Let’s step back and try to change our perspective a little bit. If we always focus on the behavior of our children, we may miss the origins of that behavior . . . ourselves!
What are the Benefits of Gratitude?
Expressions of gratitude build and encourage our children and spouses. Our family needs to know that we appreciate things they do, efforts they make. It comes back to us all knowing and feeling that we are blessed in so many ways.
One way to focus our minds on the things in our lives that engender feelings of gratitude is to write down what we are grateful for.
A gratitude journal is a treasure of private expressions of thankfulness that helps us recognize all the goodness in our own lives and in the lives of those we care about.
A gratitude journal can also help us recognize opportunities to express our gratitude.
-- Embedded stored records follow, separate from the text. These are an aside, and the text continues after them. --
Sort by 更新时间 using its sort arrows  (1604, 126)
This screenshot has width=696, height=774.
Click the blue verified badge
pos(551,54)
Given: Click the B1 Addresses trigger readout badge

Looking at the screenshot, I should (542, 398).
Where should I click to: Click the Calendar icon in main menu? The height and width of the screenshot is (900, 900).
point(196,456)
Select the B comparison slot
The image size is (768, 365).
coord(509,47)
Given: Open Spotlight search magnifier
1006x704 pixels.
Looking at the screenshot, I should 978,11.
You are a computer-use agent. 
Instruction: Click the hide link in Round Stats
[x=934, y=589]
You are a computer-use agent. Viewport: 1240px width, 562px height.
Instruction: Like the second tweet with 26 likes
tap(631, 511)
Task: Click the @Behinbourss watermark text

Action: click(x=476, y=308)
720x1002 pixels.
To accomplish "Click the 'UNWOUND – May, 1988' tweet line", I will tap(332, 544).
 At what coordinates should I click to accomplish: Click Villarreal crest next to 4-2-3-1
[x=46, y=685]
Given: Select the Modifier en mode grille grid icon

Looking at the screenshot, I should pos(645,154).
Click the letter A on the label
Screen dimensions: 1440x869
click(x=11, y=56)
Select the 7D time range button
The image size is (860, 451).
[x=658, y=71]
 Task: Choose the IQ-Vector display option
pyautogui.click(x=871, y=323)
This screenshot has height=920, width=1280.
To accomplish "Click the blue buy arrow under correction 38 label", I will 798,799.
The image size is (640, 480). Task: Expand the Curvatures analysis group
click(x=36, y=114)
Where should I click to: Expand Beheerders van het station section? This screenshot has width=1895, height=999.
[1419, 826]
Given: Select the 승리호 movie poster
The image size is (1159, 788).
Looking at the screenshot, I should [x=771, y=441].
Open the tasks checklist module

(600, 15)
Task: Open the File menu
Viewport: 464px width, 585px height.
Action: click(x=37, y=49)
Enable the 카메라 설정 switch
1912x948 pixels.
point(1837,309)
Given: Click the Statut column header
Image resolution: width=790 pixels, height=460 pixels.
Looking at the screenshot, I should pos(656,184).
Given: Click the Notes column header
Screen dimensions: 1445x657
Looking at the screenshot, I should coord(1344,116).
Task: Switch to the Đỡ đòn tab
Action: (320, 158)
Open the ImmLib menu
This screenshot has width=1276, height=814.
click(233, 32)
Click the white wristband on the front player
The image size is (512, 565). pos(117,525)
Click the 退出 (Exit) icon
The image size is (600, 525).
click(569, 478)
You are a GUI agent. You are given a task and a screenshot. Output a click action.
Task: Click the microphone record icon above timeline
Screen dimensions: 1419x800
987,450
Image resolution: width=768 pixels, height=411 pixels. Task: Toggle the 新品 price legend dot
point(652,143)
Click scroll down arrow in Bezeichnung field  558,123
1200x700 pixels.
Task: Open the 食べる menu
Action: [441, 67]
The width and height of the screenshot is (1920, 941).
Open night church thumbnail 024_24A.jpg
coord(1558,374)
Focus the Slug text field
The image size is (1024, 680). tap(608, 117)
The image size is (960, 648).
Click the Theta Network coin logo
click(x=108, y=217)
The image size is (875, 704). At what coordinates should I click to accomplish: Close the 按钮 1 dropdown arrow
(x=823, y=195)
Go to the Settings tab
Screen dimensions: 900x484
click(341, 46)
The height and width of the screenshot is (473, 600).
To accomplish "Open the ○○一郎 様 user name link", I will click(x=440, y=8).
As we notice the things we are grateful for we will be more inclined to express gratitude to others, thus multiplying the positive benefits of our gratitude.
Being an Example of Gratitude
“Setting an example is not the main means of influencing another, it is the only means.” -Albert Einstein
It’s a lot easier for our children to learn to feel and express gratitude if they grow up seeing gratitude expressed our home. Let your children see you expressing gratitude, showing appreciation for what you have and what others have done for you.
Our feelings of gratitude reflect our character. When we express gratitude our children feel loved and appreciated. They learn how feeling and expressing gratitude blesses their lives and the lives of others.
Children learn gratitude best by watching you show gratitude.
Expressing gratitude seems so simple and yet it has immediate and lasting positive effects on us. To begin experiencing the benefits of expressing gratitude in our families, we must first awaken within ourselves the attitude of being appreciative. Doing this will increase the positive feelings in our families, foster love, build relationships and reduce criticism.
Imagine the feelings of this young man’s parents . . .
“There sits a young man here today in whose home I was a guest. Since he had recently left for [university], I was to sleep in his room Saturday night. As his mother showed me the room, she opened his closet where I saw a handwritten letter taped to the rod in the closet. It read:
Mom, Thanks for all you’ve done to make this a special summer. You are a very special mother and I thank the Lord for the blessing of being your son. I love you and appreciate all you do in my behalf. See you in November.
“As she paused while I read it, she said, ‘Hope you don’t mind hanging your clothes out here. This note is still kind of precious. You know, every time I open this closet I read it again, and I would like to leave it there a little longer’” (What Kind of Thanks? Brigham Young University Speeches of the Year [26 Nov. 1968], 5).